Monday, September 26, 2011

The great flood...

So I woke this morning, at 2:30 am, to a partially flooded house.

Apparently the storm rolling through last night dropped 3-5 inches of rain in just an hour. This morning, several roads were closed due to flooding, so yah...it's not like I got the worst of it. (thank you!)

So let me tell you how much fun that was at 2:30 in the morning.

I lie. It was not much fun at all. I spent several hours mopping up water and basically just hoping that was the last of it. sigh. and being grateful that we have concrete floors and not carpeting. because omeyegawd...what kind of disaster would that have been!

In the morning light...after only a few hours of sleep...I...well, I was cranky. But this afternoon, I just kind of started feeling very "meh" about the whole thing. I mean, really, what do you do? We live in a basement apartment. weather happens.

Deep breath. sigh.

It made me evaluate though.

Had to get the computers and the cameras up to slightly higher ground. Make sure all the electrical cords are up so they don't get waterlogged and become useless.  Books. Shoes.

There is a part of me that sometimes craves simplicity. How I would love to be a minimalist...but my book collection alone makes that nearly impossible. How do people do it? I am in awe.

Phone. Books. Computer. Camera. External hard drive. Photos. Shoes. and my Honey Bear (teddy bear) a gift from my sister when I was 3.

It's all material...but it means so much!
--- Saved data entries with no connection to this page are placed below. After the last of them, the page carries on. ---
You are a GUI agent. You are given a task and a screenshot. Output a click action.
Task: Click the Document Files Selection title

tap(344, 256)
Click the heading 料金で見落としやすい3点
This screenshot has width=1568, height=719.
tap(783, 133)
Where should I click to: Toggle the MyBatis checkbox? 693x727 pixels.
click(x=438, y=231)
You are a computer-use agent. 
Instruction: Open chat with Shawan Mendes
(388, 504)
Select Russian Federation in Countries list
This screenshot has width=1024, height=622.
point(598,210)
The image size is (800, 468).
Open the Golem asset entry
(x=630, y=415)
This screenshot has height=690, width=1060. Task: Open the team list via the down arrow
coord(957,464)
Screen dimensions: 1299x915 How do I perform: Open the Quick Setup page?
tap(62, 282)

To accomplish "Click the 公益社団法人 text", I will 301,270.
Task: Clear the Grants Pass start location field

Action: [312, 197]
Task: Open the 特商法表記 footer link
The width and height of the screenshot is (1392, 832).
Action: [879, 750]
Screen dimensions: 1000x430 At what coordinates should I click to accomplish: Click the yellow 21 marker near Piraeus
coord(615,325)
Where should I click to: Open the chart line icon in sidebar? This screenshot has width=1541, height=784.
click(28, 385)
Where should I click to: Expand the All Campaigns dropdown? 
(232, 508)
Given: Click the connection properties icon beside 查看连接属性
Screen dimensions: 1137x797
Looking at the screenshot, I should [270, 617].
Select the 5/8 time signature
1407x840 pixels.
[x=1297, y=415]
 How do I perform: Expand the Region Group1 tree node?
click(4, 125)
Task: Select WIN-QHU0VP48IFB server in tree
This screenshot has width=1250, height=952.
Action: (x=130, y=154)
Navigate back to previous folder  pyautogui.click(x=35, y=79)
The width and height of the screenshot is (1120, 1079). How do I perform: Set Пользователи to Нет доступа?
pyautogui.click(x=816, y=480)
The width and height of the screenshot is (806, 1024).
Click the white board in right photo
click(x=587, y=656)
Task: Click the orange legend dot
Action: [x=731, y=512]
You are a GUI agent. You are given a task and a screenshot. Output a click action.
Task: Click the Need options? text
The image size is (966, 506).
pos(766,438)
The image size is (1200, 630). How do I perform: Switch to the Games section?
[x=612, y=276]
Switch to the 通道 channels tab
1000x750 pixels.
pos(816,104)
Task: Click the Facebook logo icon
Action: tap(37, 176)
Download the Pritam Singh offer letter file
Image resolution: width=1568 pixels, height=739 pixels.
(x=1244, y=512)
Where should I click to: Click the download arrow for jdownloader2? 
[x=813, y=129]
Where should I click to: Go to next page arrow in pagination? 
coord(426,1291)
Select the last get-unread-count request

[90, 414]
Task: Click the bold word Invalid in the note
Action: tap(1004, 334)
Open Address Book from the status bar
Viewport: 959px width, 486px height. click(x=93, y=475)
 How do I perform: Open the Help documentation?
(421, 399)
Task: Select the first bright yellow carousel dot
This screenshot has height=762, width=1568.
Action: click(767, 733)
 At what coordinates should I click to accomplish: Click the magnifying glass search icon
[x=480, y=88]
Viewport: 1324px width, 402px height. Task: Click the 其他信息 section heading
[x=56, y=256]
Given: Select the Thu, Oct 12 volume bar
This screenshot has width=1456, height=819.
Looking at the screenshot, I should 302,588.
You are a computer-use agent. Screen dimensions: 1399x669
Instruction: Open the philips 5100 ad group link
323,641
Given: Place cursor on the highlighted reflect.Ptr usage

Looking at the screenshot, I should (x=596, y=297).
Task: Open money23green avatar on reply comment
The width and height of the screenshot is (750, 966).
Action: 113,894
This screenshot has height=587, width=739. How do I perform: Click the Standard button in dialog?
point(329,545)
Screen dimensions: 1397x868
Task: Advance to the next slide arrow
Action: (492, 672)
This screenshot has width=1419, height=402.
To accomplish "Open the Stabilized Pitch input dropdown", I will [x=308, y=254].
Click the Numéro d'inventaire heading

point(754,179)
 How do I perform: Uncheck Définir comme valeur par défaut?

Prompt #74: What would you save?

Monday, September 19, 2011

Metal & Steel

I have a new love. His name is Bob Schneider.

This singer/songwriter is swiftly shooting up in the ranks of my music loves and coming in a close second to my fave Band, Blue October.

He is a poet. with an incredible voice. I often wake up singing one of his songs in my head.

Bob and Blue October - both Texas talent...coincidence? nah...

I almost fell out of my chair when I found this live version today...because there is a cello! (you know how much I love the cello, right?) Have a listen:

METAL & STEEL

Prompt #73: Now, I want to hear (read) your interpretation of this song. if you need the lyrics you can read them HERE.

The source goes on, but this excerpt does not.